Cette faiblesse des effectifs était une source de pressantes réclamations de la part de l’Empereur, et les rapports de la Suisse avec lui en furent parfois troublés assez gravement. Il croyait avoir à se plaindre du mauvais vouloir de certains gouvernements cantonaux. Peut-être pas entièrement à tort. Mais qu’on se représente aussi les sacrifices permanents qui nous étaient alors imposés par sa volonté ! Pendant les quatre ans passés en Espagne, certain régiment avait perdu successivement près de 4000 hommes ; et l’on a calculé à cette époque que la Suisse avait fournie, pendant ce laps de temps, un contingent de recrues proportionnellement double de celui de la France. Ce qui n’empêchait point Napoléon de nous menacer de la conscription, ou même d’une pure et simple annexion de la Suisse à l’Empire, - comme il venait de faire du Valais.

Les régiments suisses furent attribués au 2e corps de la Grande Armée, commandé par le maréchal Oudinot, duc de Reggio. Avec un régiment croate et un régiment hollandais, ils formaient la division du général Belliard. Ce chef avait pleine confiance en eux et disait à Napoléon, lors d’une revue : « Sire, ils marcheront bien et se battront bien. »

Données de pointage des cibles

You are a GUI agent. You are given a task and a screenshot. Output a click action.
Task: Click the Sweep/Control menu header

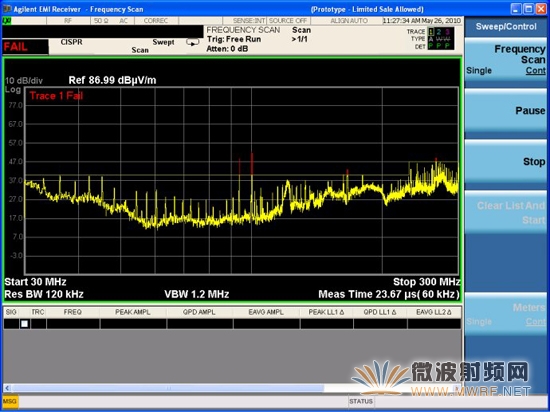point(506,27)
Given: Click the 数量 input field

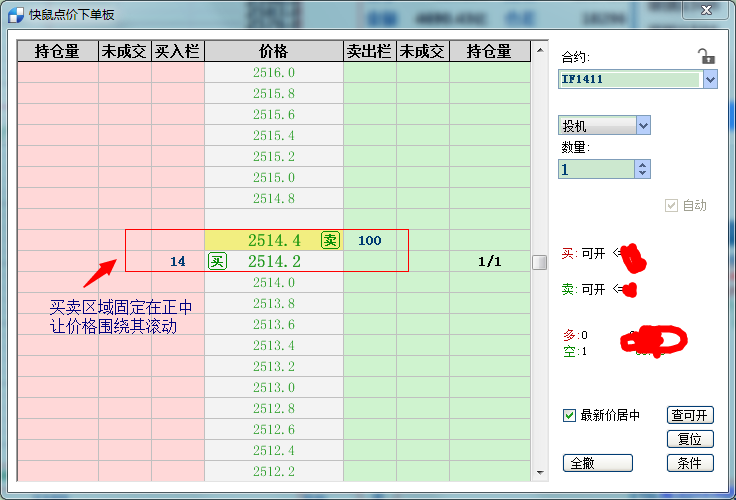Looking at the screenshot, I should [x=596, y=169].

--- EXERCICE COURT ---
D'après l'extrait à lire, à quel corps de la Grande Armée les régiments suisses furent-ils attribués, et qui le commandait ?

--- RÉPONSE ATTENDUE ---
Au 2e corps de la Grande Armée, commandé par le maréchal Oudinot, duc de Reggio.